Wetlands, photo courtesy of Ducks Unlimited
Over the last couple of months Manitobans have been living with the fear of another flood and all the devastation it brings to those affected- humans, animals and our lakes. The good news is that we have avoided a major flood this year due to the long, cold, dry spring that slowed down the melt. However there have been pockets of flooding that have wreaked devastation in specific locales, like the flash flood in Gilbert Plains that caused the death of 12 farm animals. Apparently the water rose several feet in a matter of 40 minutes and although it moved through very quickly, the ranchers did not have time to rescue all their animals. This particular area has never seen flooding before and the residents attribute it to all the drainage that has occurred upstream of them.

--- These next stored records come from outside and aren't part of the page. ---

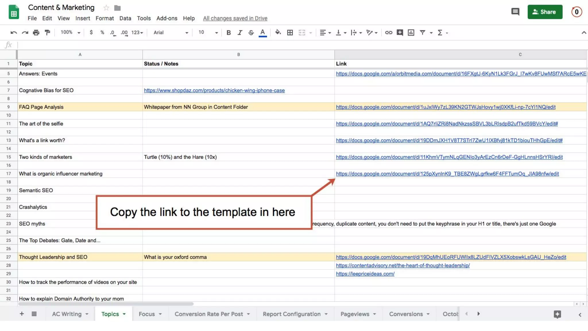Click the print icon
The height and width of the screenshot is (331, 588).
[36, 32]
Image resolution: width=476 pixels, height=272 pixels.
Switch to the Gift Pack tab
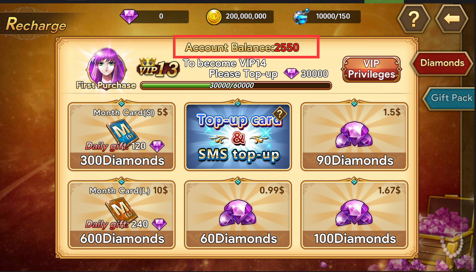[449, 98]
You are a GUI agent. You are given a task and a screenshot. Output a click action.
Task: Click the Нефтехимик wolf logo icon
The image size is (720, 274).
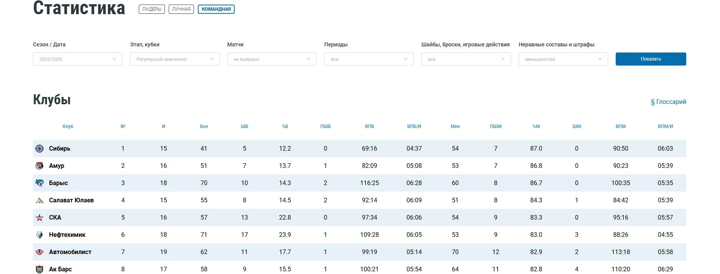pyautogui.click(x=39, y=235)
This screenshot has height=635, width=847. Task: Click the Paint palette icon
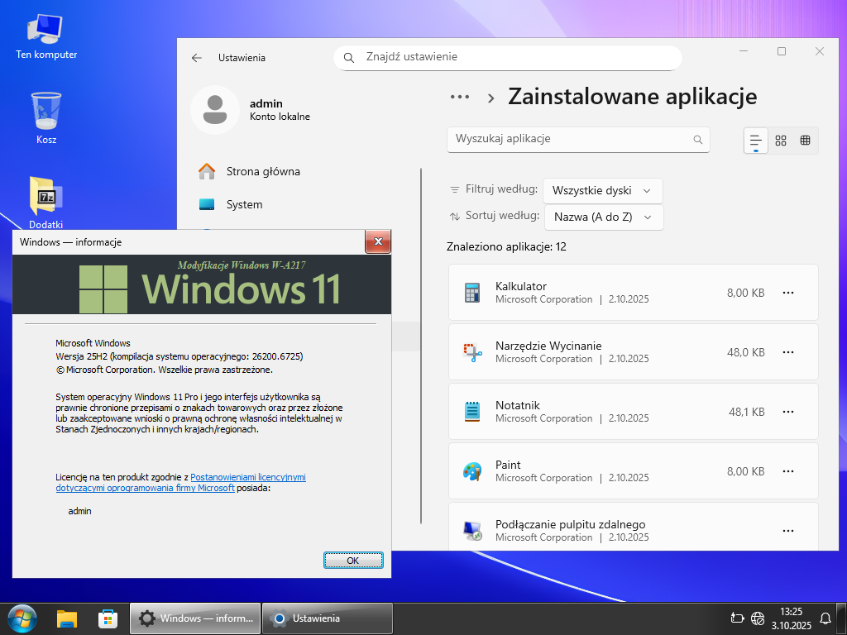pyautogui.click(x=472, y=471)
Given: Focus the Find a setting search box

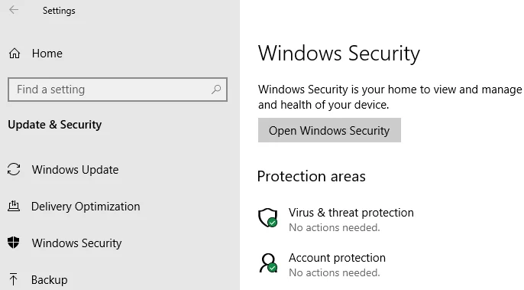Looking at the screenshot, I should pyautogui.click(x=118, y=90).
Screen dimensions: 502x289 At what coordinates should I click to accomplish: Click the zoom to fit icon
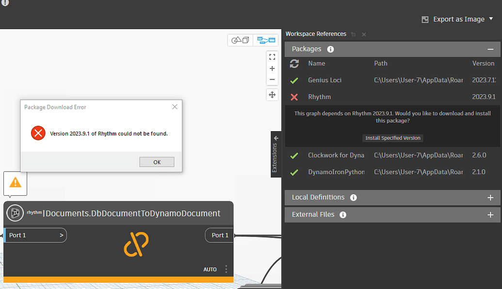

The practice of drainage of our landscapes has been going on for the past century in North America with the result being that we have lost 70 % of our wetlands across the Prairies. Those wetlands provide natural infrastructure functions of holding on to water, slowing it down in heavy rain or flood events and filtering some of the phosphorus and nitrogen that we don’t want getting into our waterways to feed the blue-green algae. So when you consider we’ve lost 70% of those important functions its no surprise that were seeing more incidence of flooding and increasing degradation of lakes with large blue-green algae blooms. Our Lake Winnipeg actually received the designation of Threatened Lake of 2013 because of the growing problem of blue-green algae, some of which is toxic.
Grey infrastructure has helped large communities to avoid flood destruction but it cannot protect the rural landscape, farms and small communities nor can it keep all the excess phosphorus and other pollutants from fouling our lakes. That’s what natural infrastructure, wetlands, can do! So protecting wetlands and reconstructing in targeted areas some of the water-holding capacity that natural infrastructure offers, would be a very smart and efficient use of some of our tax dollars.